• WRITTEN INSTRUCTION 1
In the records, copy the part that opens with the line containing "You are a GUI" and runs through the end of the records, with nothing changed and the pictures left out.

• EXTRACTED TEXT
Sun Chips Makes Some Noise

by Steve McKee

Sun Chips Makes Some NoiseOoh. Lots of angst in the past few days about Frito-Lay’s announcement that it’s killing (OK, significantly cutting back) its Sun Chips 100% compostable packaging because consumers complained about the noise. According to The Wall Street Journal, “The racket clocked in at around 95 decibels, louder than a lawnmower, a coffee grinder, or certain breeds of dog barking in your ear.”

That is, indeed, loud. But can we not put up with a little…er, lots of noise if it’s good for the environment? That’s the argument Kate Sheppard makes in her blog post at Mother Jones, ominously headlined “Why We’re Doomed.” She admits that people are entitled to their own opinions about consumer product aesthetics, “but should those really trump the environmental benefits?”

Hold on a minute there. Unless I’m missing something, it’s not a question of what’s good for the environment vs. what’s bad for the environment. It’s a question of which is worse for the environment, trash pollution or noise pollution. Both are bad, and the market (that means us) is determining which is worse. We may have to address these two problems one at a time.

• ENTRIES SHOWN

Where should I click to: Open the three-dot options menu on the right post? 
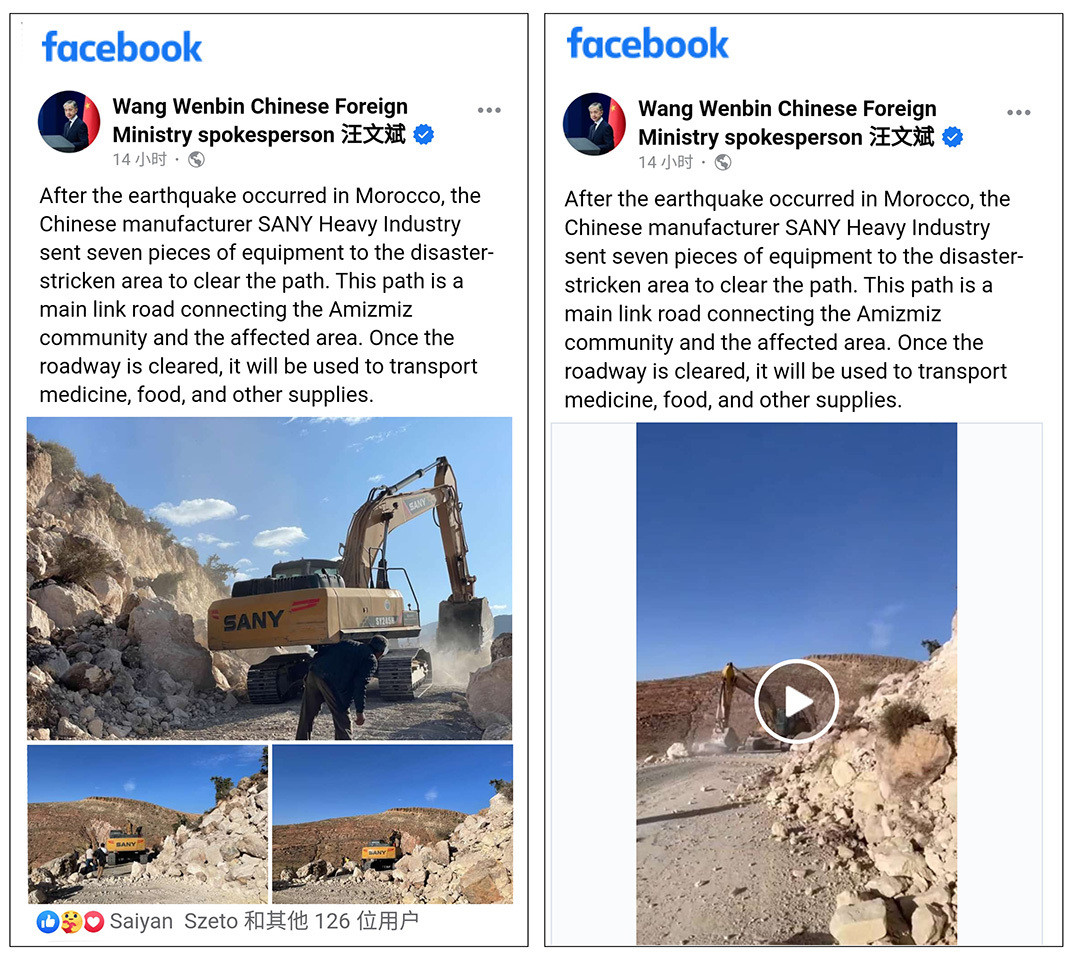pyautogui.click(x=1019, y=112)
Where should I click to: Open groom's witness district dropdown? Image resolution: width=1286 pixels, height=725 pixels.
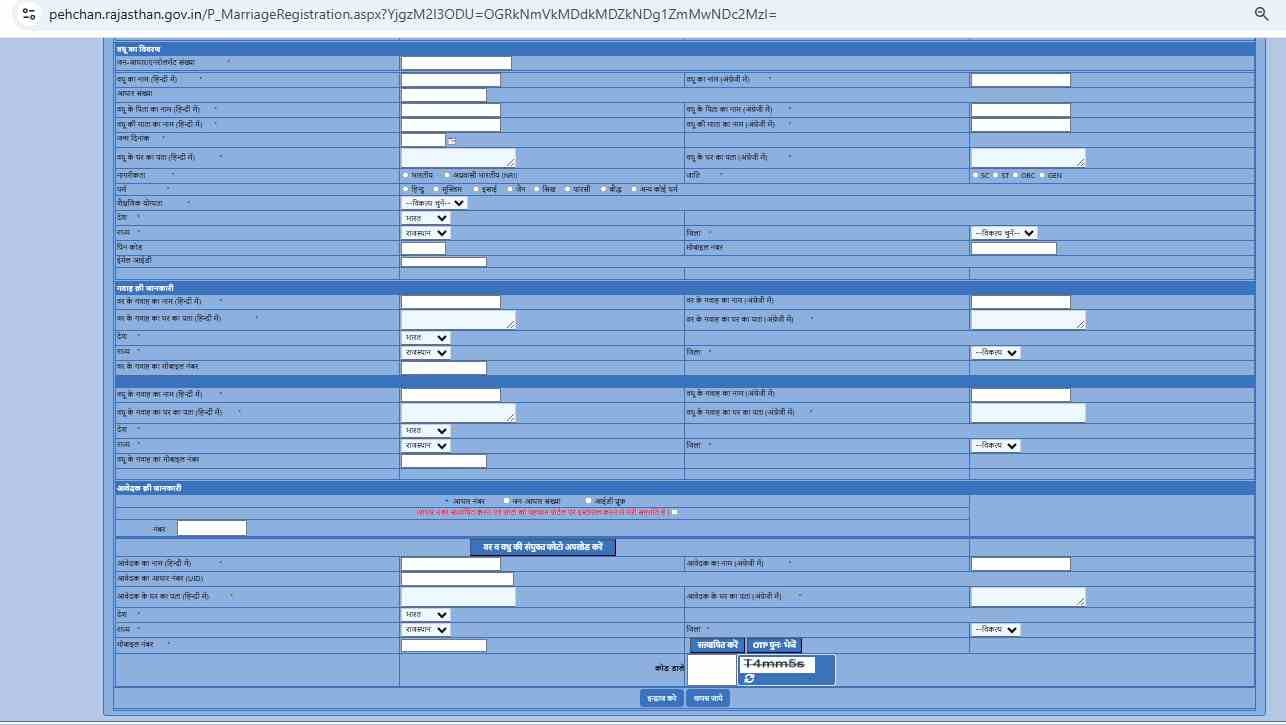pos(995,353)
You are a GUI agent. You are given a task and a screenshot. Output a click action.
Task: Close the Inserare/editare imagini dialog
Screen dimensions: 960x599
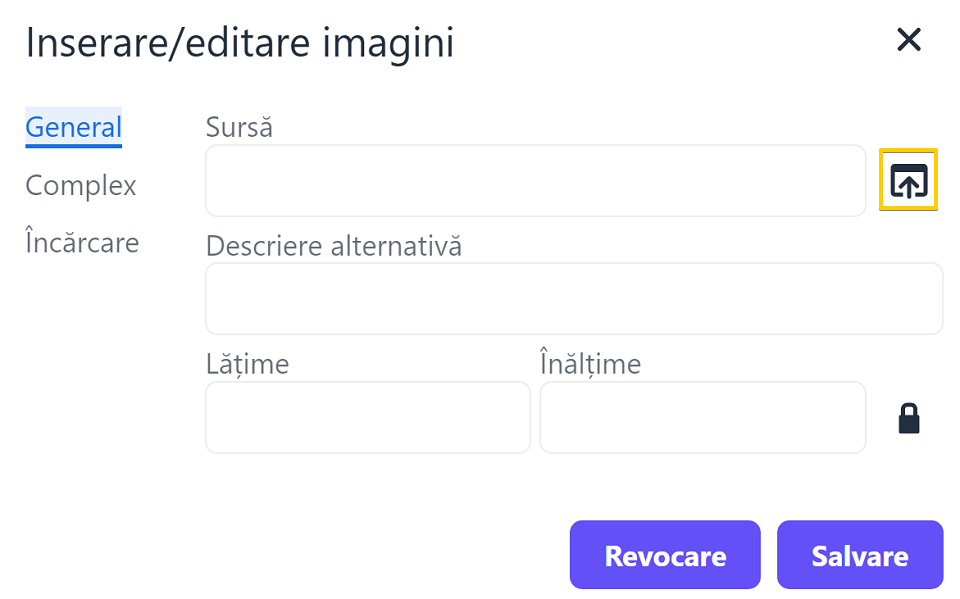[x=909, y=40]
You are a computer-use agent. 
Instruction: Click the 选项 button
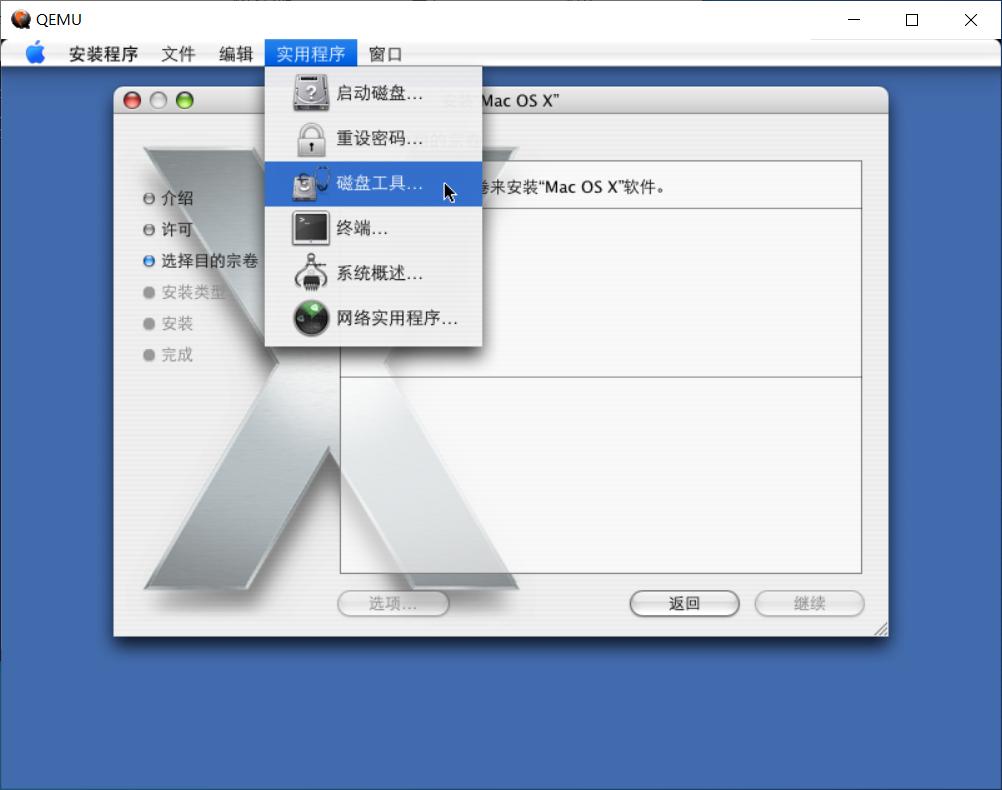(393, 603)
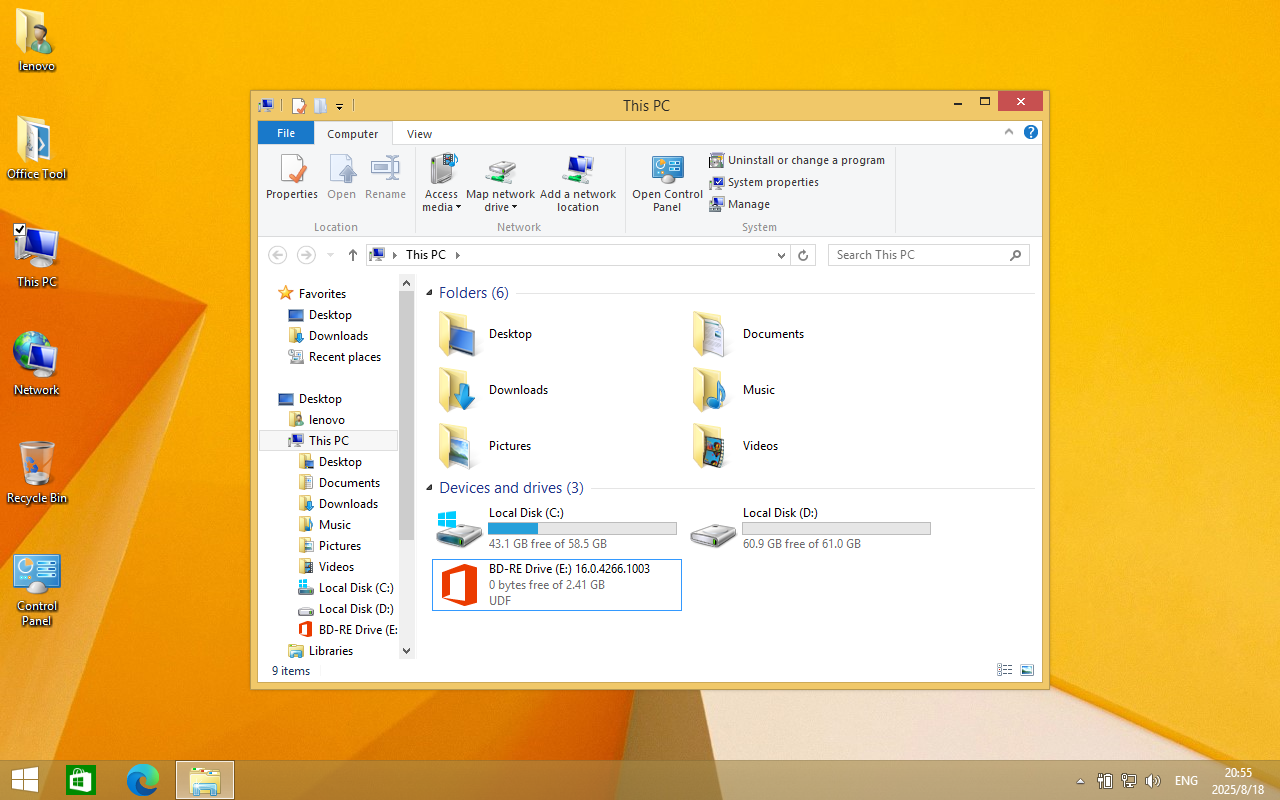Expand the address bar history dropdown
Screen dimensions: 1280x800
point(782,256)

• WRITTEN INSTRUCTION 2
How would you carry on the piece about the noisy Sun Chips packaging from the point where it stops?

• EXPECTED ANSWER 1
You are a GUI agent. You are given a task and a screenshot. Output a click action.
Task: Close the Inserare/editare imagini dialog
Screen dimensions: 960x599
[x=909, y=40]
You are a computer-use agent. 
Instruction: Click the 选项 button
(393, 603)
Expand the address bar history dropdown
Screen dimensions: 1280x800
point(782,256)

• EXPECTED ANSWER 2
Sun Chips’ customers are voting with their dollars (by withholding them) against noise pollution. It’s probably because the noise pollution is more immediate and painful to them personally, and in that sense it’s a rational decision—especially since there are lots of other potato chip options out there served up in nice, quiet bags. That doesn’t make them bad actors; it makes them economic actors, as we all are, in a world full of trade-offs and imperfect information. That’s the way the market works. And the market works.

That’s why I’m OK with this development and don’t see it as a step toward armageddon. I view it as a valuable learning experience about real world causes and effects. You can be sure that someone will find a way to keep biodegradable bags quieter, betting that’s what consumers will prefer and they can thus make a killing when the industry converts.

The term “converts” is indeed apropos in this situation; conversion, to be lasting, must be based on free choice. History is replete with the bloody consequences of trying to force it.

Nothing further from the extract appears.